Data excerpts
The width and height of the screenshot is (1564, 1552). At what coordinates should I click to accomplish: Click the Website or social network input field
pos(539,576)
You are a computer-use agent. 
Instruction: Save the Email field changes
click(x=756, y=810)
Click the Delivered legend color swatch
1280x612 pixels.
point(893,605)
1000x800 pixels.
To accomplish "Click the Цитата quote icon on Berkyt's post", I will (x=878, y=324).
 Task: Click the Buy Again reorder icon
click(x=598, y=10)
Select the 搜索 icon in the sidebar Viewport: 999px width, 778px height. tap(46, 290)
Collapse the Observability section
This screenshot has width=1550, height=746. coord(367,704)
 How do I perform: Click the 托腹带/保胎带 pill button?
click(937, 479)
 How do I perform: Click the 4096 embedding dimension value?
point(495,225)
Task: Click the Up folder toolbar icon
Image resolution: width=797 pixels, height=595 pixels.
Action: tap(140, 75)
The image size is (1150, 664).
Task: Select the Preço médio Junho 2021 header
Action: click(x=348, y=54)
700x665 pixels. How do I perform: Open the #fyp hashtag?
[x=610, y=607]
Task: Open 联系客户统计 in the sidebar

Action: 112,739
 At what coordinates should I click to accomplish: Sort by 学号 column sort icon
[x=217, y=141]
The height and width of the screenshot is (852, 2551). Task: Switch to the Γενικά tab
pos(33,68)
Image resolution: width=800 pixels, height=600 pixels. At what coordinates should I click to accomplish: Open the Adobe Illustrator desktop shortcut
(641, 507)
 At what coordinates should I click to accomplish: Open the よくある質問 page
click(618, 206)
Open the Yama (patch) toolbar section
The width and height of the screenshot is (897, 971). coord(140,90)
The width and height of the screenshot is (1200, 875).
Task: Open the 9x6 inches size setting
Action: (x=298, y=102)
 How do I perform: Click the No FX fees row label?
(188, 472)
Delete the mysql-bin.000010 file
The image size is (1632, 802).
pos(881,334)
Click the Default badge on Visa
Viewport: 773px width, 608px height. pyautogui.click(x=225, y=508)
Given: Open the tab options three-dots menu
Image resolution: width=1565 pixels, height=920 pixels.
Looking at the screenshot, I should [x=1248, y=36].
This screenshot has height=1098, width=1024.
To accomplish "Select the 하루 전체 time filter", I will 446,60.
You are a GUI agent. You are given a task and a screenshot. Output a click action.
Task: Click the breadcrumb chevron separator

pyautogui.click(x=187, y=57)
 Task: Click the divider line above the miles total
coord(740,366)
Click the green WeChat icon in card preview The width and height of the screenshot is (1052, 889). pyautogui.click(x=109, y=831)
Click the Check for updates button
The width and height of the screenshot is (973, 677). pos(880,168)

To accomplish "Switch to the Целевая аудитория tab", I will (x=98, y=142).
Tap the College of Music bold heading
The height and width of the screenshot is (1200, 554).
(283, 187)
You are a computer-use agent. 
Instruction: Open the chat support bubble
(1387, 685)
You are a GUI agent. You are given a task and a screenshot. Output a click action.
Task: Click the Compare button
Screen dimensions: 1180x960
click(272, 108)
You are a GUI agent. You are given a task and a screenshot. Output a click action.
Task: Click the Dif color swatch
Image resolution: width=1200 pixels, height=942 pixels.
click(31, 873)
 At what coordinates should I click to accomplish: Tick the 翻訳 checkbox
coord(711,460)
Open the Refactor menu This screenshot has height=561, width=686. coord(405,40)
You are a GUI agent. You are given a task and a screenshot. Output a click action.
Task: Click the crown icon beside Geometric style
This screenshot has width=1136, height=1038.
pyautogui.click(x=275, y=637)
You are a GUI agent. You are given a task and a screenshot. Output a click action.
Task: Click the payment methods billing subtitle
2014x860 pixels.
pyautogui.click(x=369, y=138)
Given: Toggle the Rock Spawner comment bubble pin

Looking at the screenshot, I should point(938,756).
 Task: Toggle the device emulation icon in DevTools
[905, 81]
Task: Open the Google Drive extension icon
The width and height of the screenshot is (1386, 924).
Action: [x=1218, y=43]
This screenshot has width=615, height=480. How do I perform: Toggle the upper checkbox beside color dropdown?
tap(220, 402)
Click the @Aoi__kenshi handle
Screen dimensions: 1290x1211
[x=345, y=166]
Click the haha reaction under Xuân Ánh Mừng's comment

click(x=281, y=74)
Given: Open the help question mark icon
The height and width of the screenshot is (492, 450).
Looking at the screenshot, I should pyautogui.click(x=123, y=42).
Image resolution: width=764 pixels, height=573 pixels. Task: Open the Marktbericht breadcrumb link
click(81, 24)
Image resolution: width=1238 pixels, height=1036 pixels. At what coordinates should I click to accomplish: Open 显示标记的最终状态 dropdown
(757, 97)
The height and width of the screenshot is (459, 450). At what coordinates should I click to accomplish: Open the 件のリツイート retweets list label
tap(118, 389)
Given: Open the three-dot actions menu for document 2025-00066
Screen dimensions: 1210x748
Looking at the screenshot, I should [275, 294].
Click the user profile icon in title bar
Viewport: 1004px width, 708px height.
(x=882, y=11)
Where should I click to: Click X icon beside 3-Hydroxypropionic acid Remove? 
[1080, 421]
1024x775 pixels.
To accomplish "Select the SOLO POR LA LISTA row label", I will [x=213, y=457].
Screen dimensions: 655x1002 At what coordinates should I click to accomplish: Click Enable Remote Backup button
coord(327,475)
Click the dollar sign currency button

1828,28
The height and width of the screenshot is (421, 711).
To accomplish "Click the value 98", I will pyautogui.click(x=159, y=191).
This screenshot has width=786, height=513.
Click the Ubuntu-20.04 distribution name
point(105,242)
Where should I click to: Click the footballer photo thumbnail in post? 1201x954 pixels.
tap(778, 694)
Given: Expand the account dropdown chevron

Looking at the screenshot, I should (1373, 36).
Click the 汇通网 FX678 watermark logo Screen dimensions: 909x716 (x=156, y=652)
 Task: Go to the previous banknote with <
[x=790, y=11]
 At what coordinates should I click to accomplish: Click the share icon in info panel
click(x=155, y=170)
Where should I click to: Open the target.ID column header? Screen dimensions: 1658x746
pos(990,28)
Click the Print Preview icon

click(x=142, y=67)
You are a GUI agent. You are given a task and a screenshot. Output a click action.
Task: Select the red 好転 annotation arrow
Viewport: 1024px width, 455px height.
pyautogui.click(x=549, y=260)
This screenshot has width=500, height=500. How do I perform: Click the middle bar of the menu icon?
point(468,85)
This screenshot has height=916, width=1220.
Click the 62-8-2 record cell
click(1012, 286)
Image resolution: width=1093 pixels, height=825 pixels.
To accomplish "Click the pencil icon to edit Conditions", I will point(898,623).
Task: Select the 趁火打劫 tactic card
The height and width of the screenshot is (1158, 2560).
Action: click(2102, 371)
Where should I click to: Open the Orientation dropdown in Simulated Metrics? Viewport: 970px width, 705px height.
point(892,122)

Task details. Your reply should consist of one number: how many lines in the entries contain the string "card".

Expected output. 2